Ikut Sendiri
Dahlan Iskan--
Kami pun harus jalan kaki lebih jauh. Di labirin itu. Tiap 50 meter diputer balik. Mungkin sampai 25 kali. Atau 50. Sambil kedinginan. Pagi yang berkabut. Kabut pagi pun membatasi jarak pandang. Sinar matahari seperti mati lampu.
Padahal, di kereta bawah tanah tadi si SMA sudah mencari rute yang hanya pindah kereta sekali. Yang hanya berhenti di 22 stasiun. Istri saya pun sudah bisa cepat masuk kereta –sekalian dengan kursi rodanya.
Akhirnya sampailah antrean itu di pos pemeriksaan security. Lolos. Masuk halaman luas. Mata jelalatan mencari di mana loket jualan tiket.
Ada. Gembira. Di sana. Loketnya banyak sekali.
Tutup semua.
Yang jaga pun tidak ada.
Yang ada sebuah pengumuman: Disneyland tidak lagi jual tiket di lokasi. Semua harus beli online.
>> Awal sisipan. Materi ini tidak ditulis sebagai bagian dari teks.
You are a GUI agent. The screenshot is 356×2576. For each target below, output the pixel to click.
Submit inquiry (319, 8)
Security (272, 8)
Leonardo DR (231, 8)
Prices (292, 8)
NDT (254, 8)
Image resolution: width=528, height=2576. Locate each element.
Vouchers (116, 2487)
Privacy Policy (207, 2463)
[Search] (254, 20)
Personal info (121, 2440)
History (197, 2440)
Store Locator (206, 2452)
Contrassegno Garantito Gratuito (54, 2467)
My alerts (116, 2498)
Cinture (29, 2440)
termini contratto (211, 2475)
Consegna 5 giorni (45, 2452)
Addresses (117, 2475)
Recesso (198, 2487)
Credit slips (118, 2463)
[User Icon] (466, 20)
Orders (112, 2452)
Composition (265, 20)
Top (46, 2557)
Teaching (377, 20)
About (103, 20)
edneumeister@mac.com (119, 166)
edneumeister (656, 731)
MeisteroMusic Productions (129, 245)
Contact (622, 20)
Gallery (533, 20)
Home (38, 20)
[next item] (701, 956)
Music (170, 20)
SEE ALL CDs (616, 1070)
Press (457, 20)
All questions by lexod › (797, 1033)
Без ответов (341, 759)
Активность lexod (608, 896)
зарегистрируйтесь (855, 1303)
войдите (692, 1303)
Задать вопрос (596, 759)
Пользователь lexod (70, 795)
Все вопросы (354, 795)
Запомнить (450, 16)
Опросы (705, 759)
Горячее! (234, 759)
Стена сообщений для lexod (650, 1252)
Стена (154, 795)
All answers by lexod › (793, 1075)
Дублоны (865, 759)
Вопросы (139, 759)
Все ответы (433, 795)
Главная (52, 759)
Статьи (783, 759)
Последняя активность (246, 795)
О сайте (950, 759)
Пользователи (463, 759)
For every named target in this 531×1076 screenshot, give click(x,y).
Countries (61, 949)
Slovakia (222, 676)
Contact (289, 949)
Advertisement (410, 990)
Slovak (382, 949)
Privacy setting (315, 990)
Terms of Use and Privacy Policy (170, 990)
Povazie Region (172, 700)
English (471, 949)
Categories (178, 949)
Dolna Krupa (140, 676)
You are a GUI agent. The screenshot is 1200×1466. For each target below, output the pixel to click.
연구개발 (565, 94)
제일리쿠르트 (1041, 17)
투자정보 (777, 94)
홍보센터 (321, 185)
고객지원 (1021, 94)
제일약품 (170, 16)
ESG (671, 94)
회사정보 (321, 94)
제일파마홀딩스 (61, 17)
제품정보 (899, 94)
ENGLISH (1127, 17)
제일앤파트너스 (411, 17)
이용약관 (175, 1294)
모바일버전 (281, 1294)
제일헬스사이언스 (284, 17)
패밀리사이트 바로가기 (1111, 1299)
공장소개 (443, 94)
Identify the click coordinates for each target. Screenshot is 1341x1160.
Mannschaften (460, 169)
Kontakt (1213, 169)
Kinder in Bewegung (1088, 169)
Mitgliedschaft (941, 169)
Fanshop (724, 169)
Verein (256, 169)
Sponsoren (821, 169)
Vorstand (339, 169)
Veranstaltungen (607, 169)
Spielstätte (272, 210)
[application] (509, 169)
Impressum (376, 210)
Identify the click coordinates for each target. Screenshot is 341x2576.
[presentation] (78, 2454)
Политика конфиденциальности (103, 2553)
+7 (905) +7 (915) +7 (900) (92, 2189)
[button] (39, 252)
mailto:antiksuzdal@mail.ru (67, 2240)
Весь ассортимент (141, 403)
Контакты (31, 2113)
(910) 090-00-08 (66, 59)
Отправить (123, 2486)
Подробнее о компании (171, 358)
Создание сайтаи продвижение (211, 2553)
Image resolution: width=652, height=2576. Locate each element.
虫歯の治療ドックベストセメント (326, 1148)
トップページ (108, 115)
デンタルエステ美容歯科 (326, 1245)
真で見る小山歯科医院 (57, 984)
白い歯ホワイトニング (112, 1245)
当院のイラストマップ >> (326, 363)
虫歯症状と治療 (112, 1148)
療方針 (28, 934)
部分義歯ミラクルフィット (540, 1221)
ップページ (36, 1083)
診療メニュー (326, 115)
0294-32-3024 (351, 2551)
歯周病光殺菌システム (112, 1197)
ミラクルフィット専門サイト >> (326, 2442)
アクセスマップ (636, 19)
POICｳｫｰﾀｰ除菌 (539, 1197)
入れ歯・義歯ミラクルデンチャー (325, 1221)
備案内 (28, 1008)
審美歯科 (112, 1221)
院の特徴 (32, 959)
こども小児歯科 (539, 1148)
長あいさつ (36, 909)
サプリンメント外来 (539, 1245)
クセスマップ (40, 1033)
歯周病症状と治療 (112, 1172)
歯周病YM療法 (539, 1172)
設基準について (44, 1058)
Sejak Disneyland buka kembali setelah Covid-19.
"Sudah dibilang....".
"¿¢§°¿©§," kata saya pada diri sendiri.
Istri pun tidak menampakkan sikap membela suami.
Saya terpaku sendiri. Mereka pun masuk gerbang –tanpa merasa iba. Apalagi merasa bersalah.
''Sudah...dibilang...''.
Mereka pun masuk gerbang Disneyland dengan riang gembira.
Saya hanya bisa berdiri terpaku. Sendirian. Kedinginan.
Suasananya mirip para pemain West Ham yang riang gembira meninggalkan penjaga gawang Arsenal yang sedih kemasukan dua gol tanpa balas pekan lalu.